08 June 2010

stewardship

Usually, when stewardship is the subject, the writer or speaker is looking for money. But there is another aspect. When I was a member of the vestry in our parish, I was charged to be a good steward in another way. The challenge was to expend funds and efforts in ways that advance the ministry of the church.

Next week the Executive Committee of the Episcopal Church will be meeting. This meeting will happen in the context of the recent actions of the archbishop of Canterbury dismissing or diminishing our delegates to various boards and commissions. It also meets in the context of the second year of an economic disaster. We can call it a recession but things are not that good.

So here then the question: how is it good stewardship to send our resources, human or capitol to the ACC which uses them to trash our ministry, insult our delegates and support those who lie and preach that we are not Christians? If we believe that the words of the baptismal covenant call us to actions that the archbishop is determined to censor, how can it be good stewardship to finance his activities?

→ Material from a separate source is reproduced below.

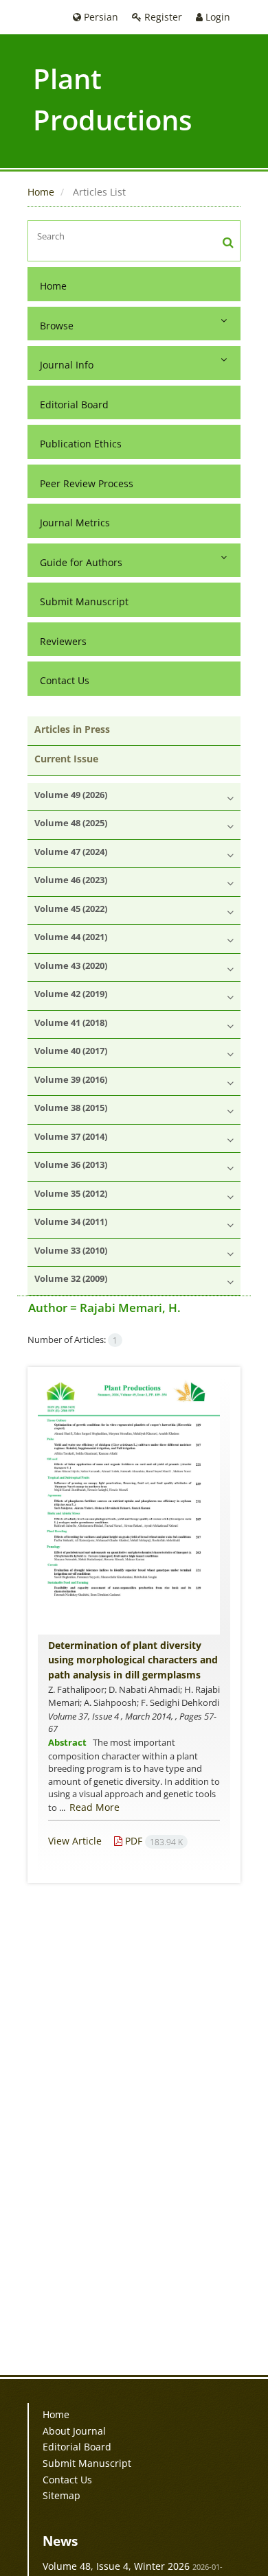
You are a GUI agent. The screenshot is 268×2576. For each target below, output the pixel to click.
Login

I submit it is time to re-direct the scarce funds away from the Anglican Communion. The simple fact is that the spending of money is stewardship too. If the council elects to continue its existing financial commitments to the Anglican Communion's administrative budgets it needs to explain how that is good stewardship. I do not think it can do that.

FWIW
jimB

3 comments:

Phil Snider said...

Sorry, Jim, but how is this different from what the orthodox parishes did before separating from TEC? I seem to remember some pretty fierce comments from you about that, but here we are years later and you're advocating precisely the same thing. How does that work?

I'm really trying not be provocative, but, frankly, I don't get it.

Peace,
Phil

JimB said...

It is a fair question. Several answers.

First I do not think we should with hold money from our church. The communion is not a church. That is not a small distinction it is a major point in the current discussion.

Second I at least (note I am not a member of the council and won't ever be one) see a difference between administrative and ministry money. I have for instance no argument with our sending money to the diocese of Renk in Sudan and yes I do know they disagree with me on many things. In fact, I support fund raisers in our diocese.

Third TEC did not declare itself out of communion, Dr. Williams did that. As he observed, actions have consequences.

Forth I am not suggesting that we try to force Dr. Williams to re-discover Christian conduct. Rather I am saying we should not waste money on administration that does not do its job, is involved in a major power grab and is simply not doing its job.

So, I submit the cases are not parallel. Money for ministry? In a heartbeat.

FWIW
jimB

Christal said...

Sorry, I read this but I do not understand it as it is too scholarly for me.